To be fair, the Nobel Prize was established in 1895. And 2009 has been the best year for female scientists in Nobel Prize history, with a record four women earning the honor for scientific achievement. Yet not a single woman was awarded the honor again until this year.
So what does this have to do with marrying within the sciences? Blaser suggests women may still be relying on marriage as a means of obtaining more secure positions of employment. Interestingly, however, the statistics tell another story: women's science careers are generally negatively impacted by marriage, with married women publishing fewer and fewer papers with time. This statistic holds true for both male and female scientists, but is more evident for women.

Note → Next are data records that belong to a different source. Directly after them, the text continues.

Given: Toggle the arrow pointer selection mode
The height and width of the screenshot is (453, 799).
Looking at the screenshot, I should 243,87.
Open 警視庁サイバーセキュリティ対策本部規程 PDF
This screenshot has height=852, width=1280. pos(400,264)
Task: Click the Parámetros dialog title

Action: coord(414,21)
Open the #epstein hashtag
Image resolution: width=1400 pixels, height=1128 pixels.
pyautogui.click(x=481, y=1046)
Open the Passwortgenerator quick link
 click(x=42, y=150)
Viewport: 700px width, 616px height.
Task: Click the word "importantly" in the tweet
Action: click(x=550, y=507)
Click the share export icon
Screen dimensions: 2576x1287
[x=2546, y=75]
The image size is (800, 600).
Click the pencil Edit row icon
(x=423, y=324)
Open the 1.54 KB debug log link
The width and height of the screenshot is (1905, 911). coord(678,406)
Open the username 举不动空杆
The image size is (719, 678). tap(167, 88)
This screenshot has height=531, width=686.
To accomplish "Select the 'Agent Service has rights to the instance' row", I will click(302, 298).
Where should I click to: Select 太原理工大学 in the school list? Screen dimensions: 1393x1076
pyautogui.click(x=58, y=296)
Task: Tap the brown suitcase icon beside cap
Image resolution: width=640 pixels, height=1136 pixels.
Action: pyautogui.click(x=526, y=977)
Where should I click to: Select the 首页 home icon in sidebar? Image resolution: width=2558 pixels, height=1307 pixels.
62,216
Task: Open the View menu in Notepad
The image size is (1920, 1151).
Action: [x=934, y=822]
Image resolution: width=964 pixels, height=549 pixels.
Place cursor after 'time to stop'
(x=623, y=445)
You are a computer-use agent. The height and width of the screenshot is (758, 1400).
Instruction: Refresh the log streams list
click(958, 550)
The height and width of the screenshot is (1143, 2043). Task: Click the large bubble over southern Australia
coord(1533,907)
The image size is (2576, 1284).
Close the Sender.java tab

And this makes sense. Marriage creates a new world of obligations, especially if the couple chooses to have children. University of Canterbury psychologist Satoshi Kanazawa illustrates the phenomenon with a unique analogy:
"Scientists tend to 'desist' from scientific research upon marriage, just like criminals desist from crime upon marriage," Kanazawa said in a 2006 interview with Scientific American.
But the Mosers are living proof that these statistics are not a death sentence. They have defied all odds, working side by side while raising two children. They've written their success story. And, perhaps even more importantly, another woman has been recognized for achieving what seems almost impossible for women - winning the highest honor a scientist can achieve. Hopefully, Edvard and May-Britt's story will demonstrate to every aspiring female scientist - whatever her age or life goals - that she is just as capable of becoming a part of scientific history.